The State Bank of Pakistan has executed a significant liquidity management maneuver by injecting a cumulative total of 4.62 trillion rupees into the domestic banking system. This massive infusion of funds was conducted through two distinct channels: a conventional reverse repo Open Market Operation and a Shariah-compliant Modarabah-based operation. These measures are designed to address the immediate liquidity requirements of the banking sector and primary dealers, ensuring that the financial system remains stable and capable of meeting the credit demands of the economy. By purchasing eligible government securities from commercial banks, the central bank provides the necessary cash reserves to prevent interbank rate volatility and maintain a smooth flow of capital.
A substantial majority of the funds, totaling 4.38 trillion rupees, were injected through the conventional reverse repo mechanism. The operation was split into two primary tenors to address short-term market needs. For the 2-day tenor, the SBP accepted the full offered amount of 138 billion rupees at a rate of 11.55 percent. The larger portion of the operation focused on a 4-day tenor, where market participants offered over 4.7 trillion rupees. The central bank opted to accept 4.25 trillion rupees at a rate of 11.53 percent. In a move that highlights the competitive nature of the bidding process, the SBP utilized a pro-rata basis to accept bids at the cutoff rate, ensuring an equitable distribution of liquidity across the participating institutions.
In parallel with the conventional operations, the State Bank also addressed the liquidity needs of the Islamic banking sector. Through a Shariah-compliant Modarabah-based OMO, the central bank injected an additional 240 billion rupees into the market. This 10-day tenor operation saw significant interest from Islamic banks and specialized windows of conventional banks, with total offers reaching 338.5 billion rupees. The SBP accepted 240 billion rupees at an accepted rate of 11.59 percent. Like the conventional side, the Shariah-compliant injection also required a pro-rata acceptance for bids at the highest rate, reflecting the high demand for compliant liquidity management tools within the industry.

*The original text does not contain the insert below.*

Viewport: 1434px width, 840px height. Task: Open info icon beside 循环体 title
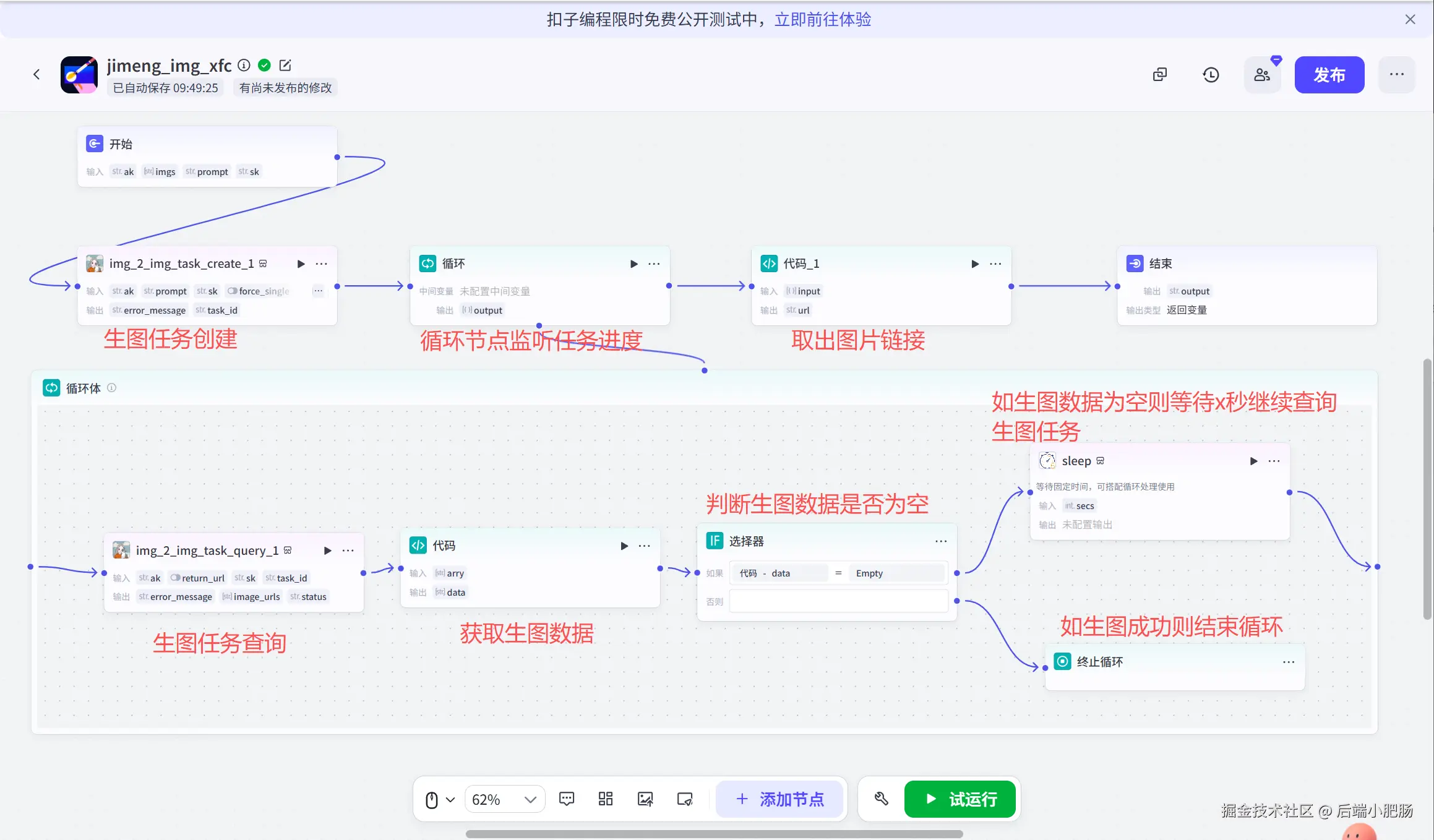[112, 388]
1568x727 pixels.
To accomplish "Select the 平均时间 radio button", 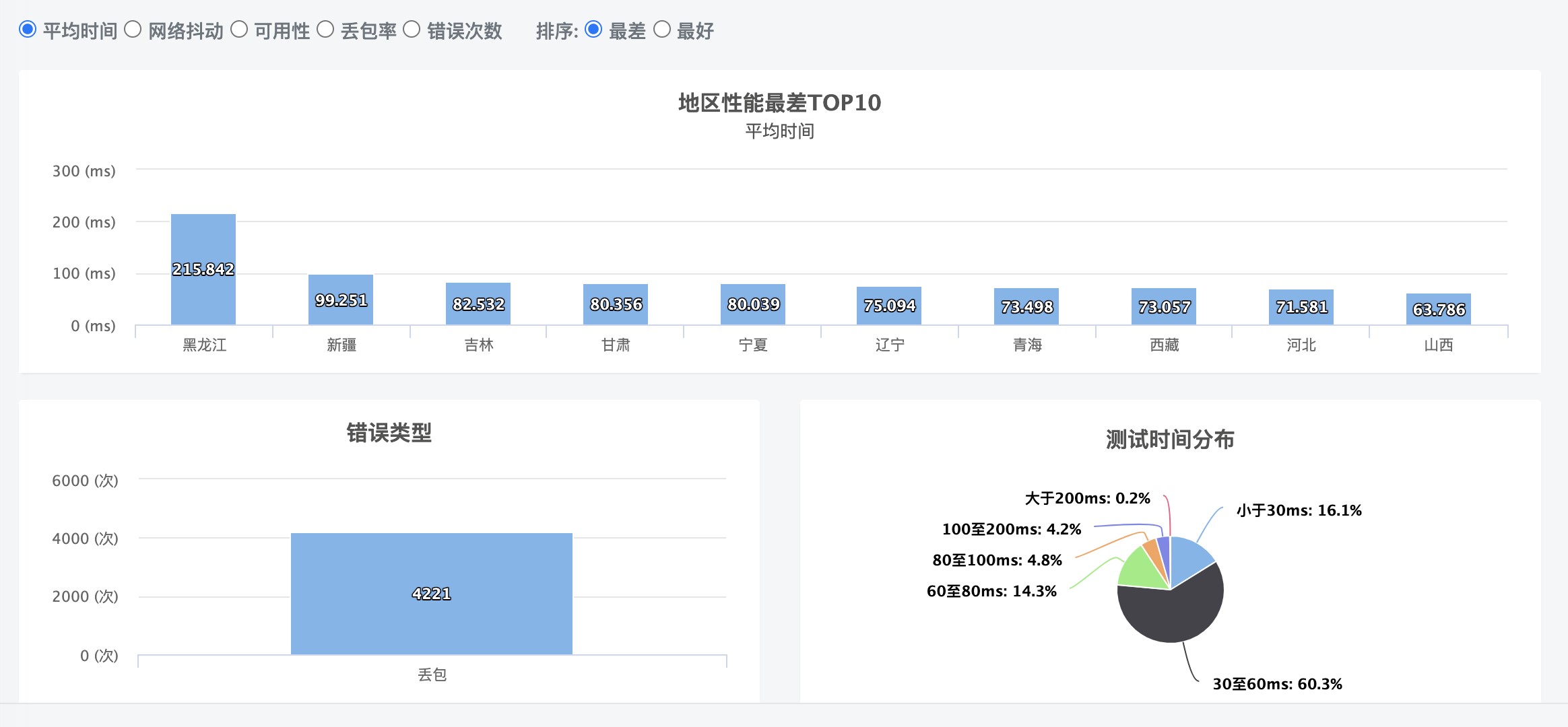I will pyautogui.click(x=28, y=30).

The Open Market Operation serves as a vital tool for the SBP to regulate the volume of money in the banking system. When the central bank identifies a liquidity shortage, it acts as a lender by providing funds to banks against high-quality collateral such as Market Treasury Bills and Pakistan Investment Bonds. Conversely, when there is excess liquidity that could lead to inflationary pressures or undesirable downward pressure on interest rates, the SBP performs mop-up operations by selling securities to remove cash from the system. For the Islamic banking sector, specialized tools like Bai-Muajjal and GOP Ijara Sukuk are utilized to achieve similar monetary policy objectives while adhering to religious principles.

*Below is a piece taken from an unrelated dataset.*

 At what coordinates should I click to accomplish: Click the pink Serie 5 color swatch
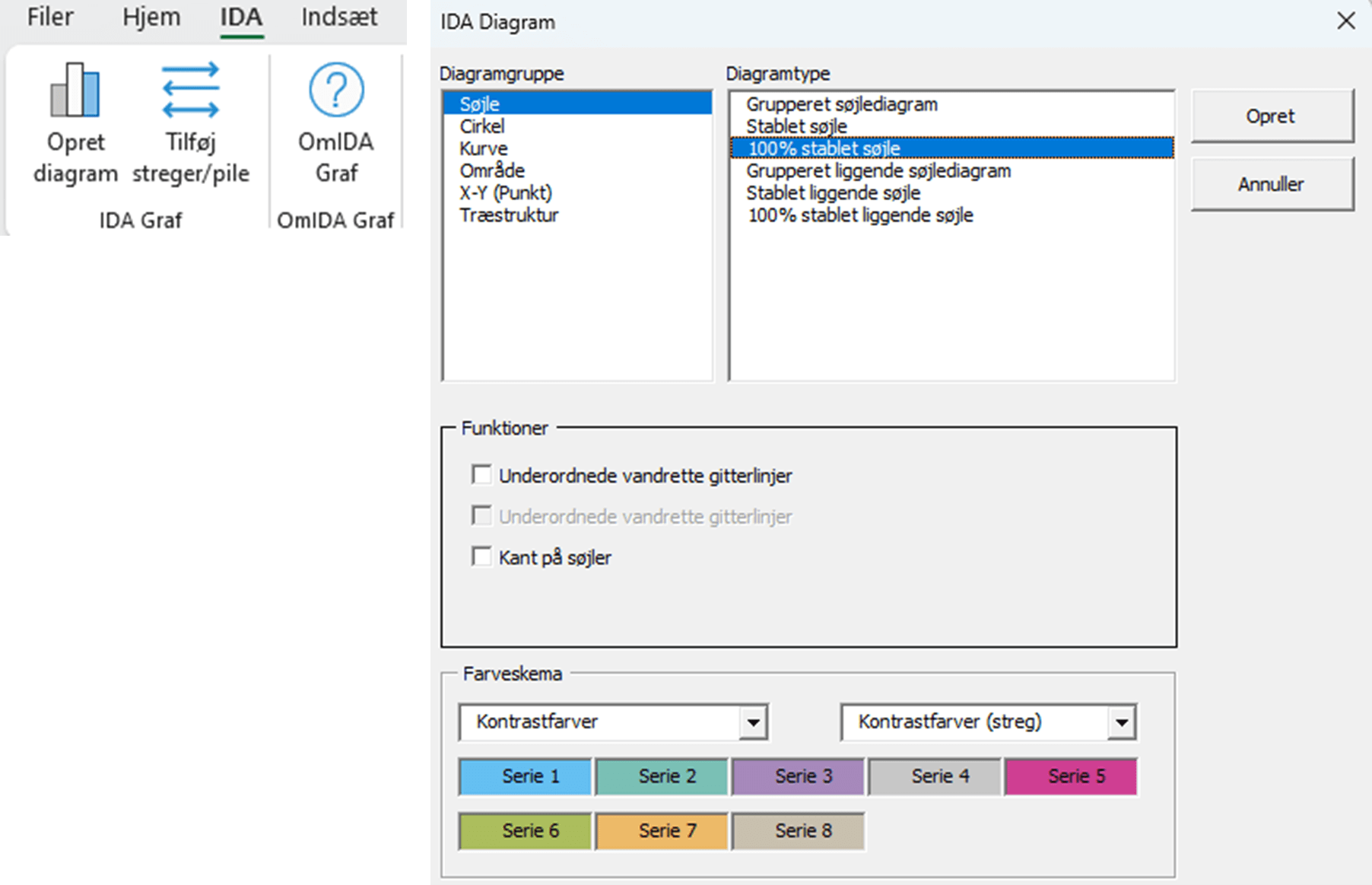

The current injection of over 4 trillion rupees indicates a substantial demand for liquidity among primary dealers and commercial banks. Such large-scale operations are often necessary during periods of high government borrowing or when seasonal factors tighten the availability of funds in the interbank market. By keeping the interbank rates aligned with the policy rate, the State Bank ensures that the cost of borrowing remains predictable for businesses and consumers alike. This proactive management is a cornerstone of the central bank’s mandate to maintain price stability and support sustainable economic growth.

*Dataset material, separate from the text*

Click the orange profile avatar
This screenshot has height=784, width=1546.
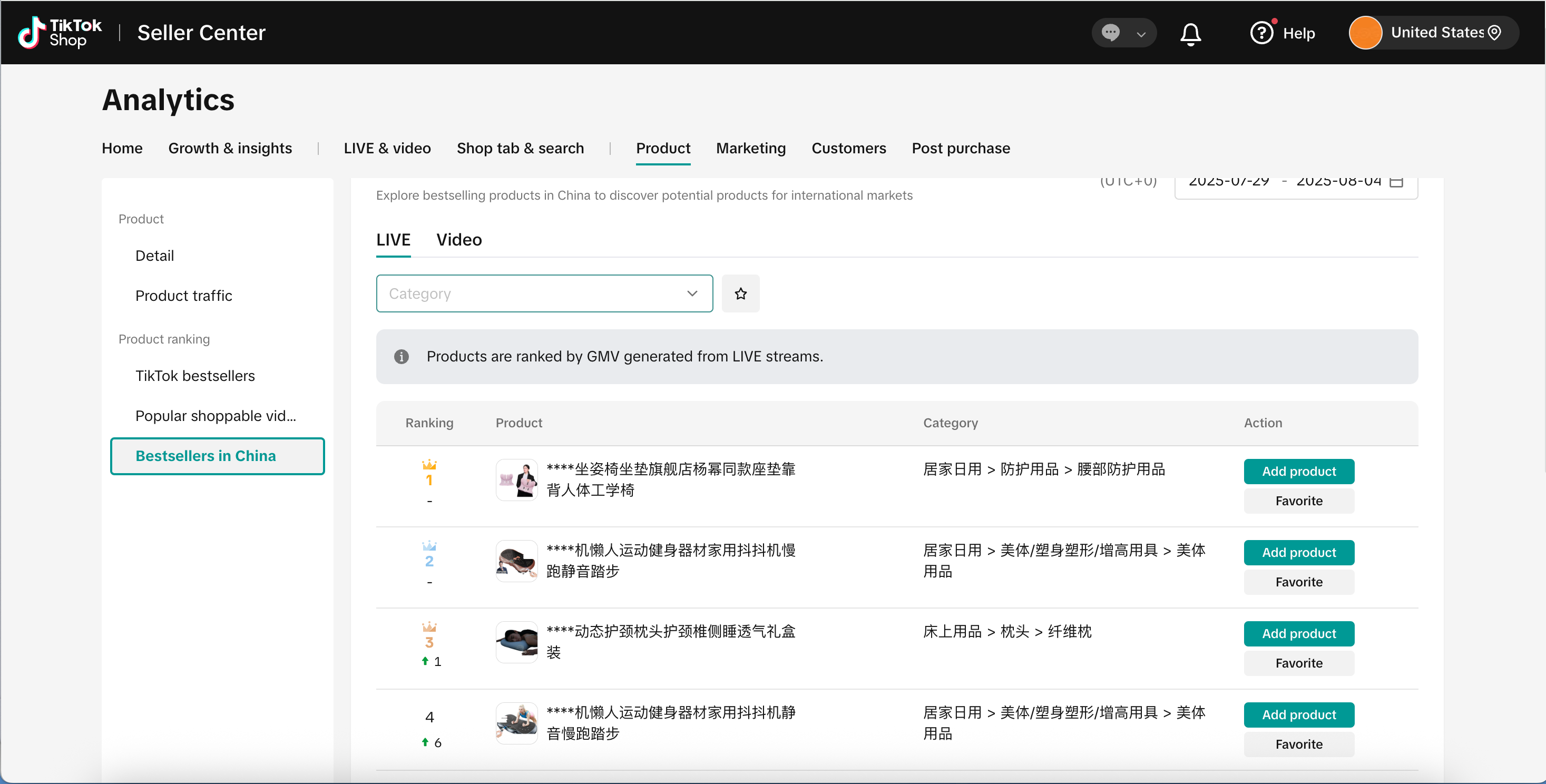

As the fiscal year 2025-26 progresses, the frequency and scale of these operations will continue to serve as a barometer for the health of the Pakistani financial system. The ability of the SBP to manage such large volumes of capital smoothly reflects the robustness of the domestic market infrastructure. For observers and stakeholders, these OMO results provide a clear window into the prevailing liquidity conditions and the central bank’s commitment to ensuring that the banking sector has the resources required to support the country’s broader economic objectives. Moving forward, the balance between conventional and Shariah-compliant tools will likely remain a key focus as the Islamic banking segment continues to grow in systemic importance.